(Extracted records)
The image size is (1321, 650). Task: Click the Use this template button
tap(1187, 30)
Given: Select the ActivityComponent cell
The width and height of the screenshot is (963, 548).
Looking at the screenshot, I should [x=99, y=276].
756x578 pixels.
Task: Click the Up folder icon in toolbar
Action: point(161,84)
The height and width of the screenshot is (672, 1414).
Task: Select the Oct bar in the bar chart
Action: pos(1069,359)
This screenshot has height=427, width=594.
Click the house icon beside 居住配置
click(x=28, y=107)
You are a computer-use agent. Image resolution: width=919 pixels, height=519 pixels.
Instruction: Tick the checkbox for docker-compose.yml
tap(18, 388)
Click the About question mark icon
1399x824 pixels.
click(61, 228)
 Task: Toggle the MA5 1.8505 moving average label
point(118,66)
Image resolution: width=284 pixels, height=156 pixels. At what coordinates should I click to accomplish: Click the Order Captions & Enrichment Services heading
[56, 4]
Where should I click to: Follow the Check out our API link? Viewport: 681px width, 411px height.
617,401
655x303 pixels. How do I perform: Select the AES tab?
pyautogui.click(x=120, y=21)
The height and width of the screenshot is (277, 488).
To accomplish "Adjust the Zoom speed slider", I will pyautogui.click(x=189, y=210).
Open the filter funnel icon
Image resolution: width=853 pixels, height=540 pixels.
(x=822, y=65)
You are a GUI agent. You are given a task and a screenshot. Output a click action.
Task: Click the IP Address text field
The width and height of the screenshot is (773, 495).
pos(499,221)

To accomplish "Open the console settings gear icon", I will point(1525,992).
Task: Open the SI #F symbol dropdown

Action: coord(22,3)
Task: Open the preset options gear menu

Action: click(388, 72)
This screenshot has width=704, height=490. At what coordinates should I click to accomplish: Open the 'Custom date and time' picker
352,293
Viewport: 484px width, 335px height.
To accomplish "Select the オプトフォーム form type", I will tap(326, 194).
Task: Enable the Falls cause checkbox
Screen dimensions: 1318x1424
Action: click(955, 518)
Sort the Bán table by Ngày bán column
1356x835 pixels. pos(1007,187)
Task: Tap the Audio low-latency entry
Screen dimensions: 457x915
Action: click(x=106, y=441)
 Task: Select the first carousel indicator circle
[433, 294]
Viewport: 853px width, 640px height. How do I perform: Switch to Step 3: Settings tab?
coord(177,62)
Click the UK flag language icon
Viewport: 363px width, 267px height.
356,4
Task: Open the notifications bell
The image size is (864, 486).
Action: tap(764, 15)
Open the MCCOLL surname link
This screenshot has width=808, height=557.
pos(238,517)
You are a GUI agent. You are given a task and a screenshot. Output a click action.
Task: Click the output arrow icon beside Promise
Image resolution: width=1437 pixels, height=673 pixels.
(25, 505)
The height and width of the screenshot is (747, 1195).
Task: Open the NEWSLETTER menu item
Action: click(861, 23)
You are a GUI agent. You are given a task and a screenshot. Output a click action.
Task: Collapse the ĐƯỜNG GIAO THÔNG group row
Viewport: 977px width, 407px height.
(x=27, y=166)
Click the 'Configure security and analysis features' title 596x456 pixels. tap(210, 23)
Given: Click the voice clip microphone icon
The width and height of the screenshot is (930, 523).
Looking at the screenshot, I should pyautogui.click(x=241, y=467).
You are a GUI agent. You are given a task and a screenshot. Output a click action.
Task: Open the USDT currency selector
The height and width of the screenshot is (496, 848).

Exercise - Swap "GUI agent" for "screen agent" everywhere in the items above, and reproduce them with every other part left unchanged.

The reply -
The image size is (1321, 650). Task: Click the Use this template button
tap(1187, 30)
Given: Select the ActivityComponent cell
The width and height of the screenshot is (963, 548).
Looking at the screenshot, I should [x=99, y=276].
756x578 pixels.
Task: Click the Up folder icon in toolbar
Action: point(161,84)
The height and width of the screenshot is (672, 1414).
Task: Select the Oct bar in the bar chart
Action: pos(1069,359)
This screenshot has height=427, width=594.
Click the house icon beside 居住配置
click(x=28, y=107)
You are a computer-use agent. Image resolution: width=919 pixels, height=519 pixels.
Instruction: Tick the checkbox for docker-compose.yml
tap(18, 388)
Click the About question mark icon
1399x824 pixels.
click(61, 228)
 Task: Toggle the MA5 1.8505 moving average label
point(118,66)
Image resolution: width=284 pixels, height=156 pixels. At what coordinates should I click to accomplish: Click the Order Captions & Enrichment Services heading
[56, 4]
Where should I click to: Follow the Check out our API link? Viewport: 681px width, 411px height.
617,401
655x303 pixels. How do I perform: Select the AES tab?
pyautogui.click(x=120, y=21)
The height and width of the screenshot is (277, 488).
To accomplish "Adjust the Zoom speed slider", I will pyautogui.click(x=189, y=210).
Open the filter funnel icon
Image resolution: width=853 pixels, height=540 pixels.
(x=822, y=65)
You are a screen agent. You are given a task and a screenshot. Output a click action.
Task: Click the IP Address text field
The width and height of the screenshot is (773, 495).
pos(499,221)

To accomplish "Open the console settings gear icon", I will point(1525,992).
Task: Open the SI #F symbol dropdown

Action: coord(22,3)
Task: Open the preset options gear menu

Action: click(388, 72)
This screenshot has width=704, height=490. At what coordinates should I click to accomplish: Open the 'Custom date and time' picker
352,293
Viewport: 484px width, 335px height.
To accomplish "Select the オプトフォーム form type", I will tap(326, 194).
Task: Enable the Falls cause checkbox
Screen dimensions: 1318x1424
Action: click(955, 518)
Sort the Bán table by Ngày bán column
1356x835 pixels. pos(1007,187)
Task: Tap the Audio low-latency entry
Screen dimensions: 457x915
Action: click(x=106, y=441)
 Task: Select the first carousel indicator circle
[433, 294]
Viewport: 853px width, 640px height. How do I perform: Switch to Step 3: Settings tab?
coord(177,62)
Click the UK flag language icon
Viewport: 363px width, 267px height.
356,4
Task: Open the notifications bell
The image size is (864, 486).
Action: tap(764, 15)
Open the MCCOLL surname link
This screenshot has width=808, height=557.
pos(238,517)
You are a screen agent. You are given a task and a screenshot. Output a click action.
Task: Click the output arrow icon beside Promise
Image resolution: width=1437 pixels, height=673 pixels.
(25, 505)
The height and width of the screenshot is (747, 1195).
Task: Open the NEWSLETTER menu item
Action: click(861, 23)
You are a screen agent. You are given a task and a screenshot. Output a click action.
Task: Collapse the ĐƯỜNG GIAO THÔNG group row
Viewport: 977px width, 407px height.
(x=27, y=166)
Click the 'Configure security and analysis features' title 596x456 pixels. tap(210, 23)
Given: Click the voice clip microphone icon
The width and height of the screenshot is (930, 523).
Looking at the screenshot, I should pyautogui.click(x=241, y=467).
You are a screen agent. You are given a task and a screenshot. Output a click action.
Task: Open the USDT currency selector
The height and width of the screenshot is (496, 848).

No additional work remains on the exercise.